I have been trying to track down the precise location of the "source area" for all those massive stones which have been used in the landscaping of the new visitor centre at Tafarn y Bwlch.   A successful mission.  They have all come from the uncultivated fields above the Gelli-fawr hotel, mostly upslope of a little shale quarry (used for roadstone) at grid ref SN065347.   The altitude is c 240m.  Thousands of tonnes of mostly dolerite boulders have been taken from here, with a double purpose as planned by landowner Llew Rees: he has helped to clear the land of large stones here, while creating some very effective landscaping at Tafarn y Bwlch.

The landscape features in the fields around the quarry are very subtle, but there are traces of elongated morainic ridges that might be associated with an ice edge.  The face of the quarry is interesting:


W can see that the top 3m of the shale bedrock is broken and shattered, and that the strata have been "bent over" by slope processes over a great length if time.  This is one of the most spectacular examples of downslope broken rock transport I have seen in a long time. 

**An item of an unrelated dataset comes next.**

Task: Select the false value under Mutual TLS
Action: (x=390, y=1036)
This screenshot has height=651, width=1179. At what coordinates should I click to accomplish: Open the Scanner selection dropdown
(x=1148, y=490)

If you look carefully, you can see that there are erratic boulders embedded in the upper layers of these slope deposits.  This is the base of an overlying layer, about 4m thick, of stony and gravelly till packed full of abraded and faceted boulders of all shapes and sizes.  Nearly all of them are made of locally derived dolerite.

Above the quarry Llew has now made a depot of stones which may still be intended for Tafarn y Bwlch.  A very nice collection of glacially shaped boulders -- they could easily have come from Stonehenge!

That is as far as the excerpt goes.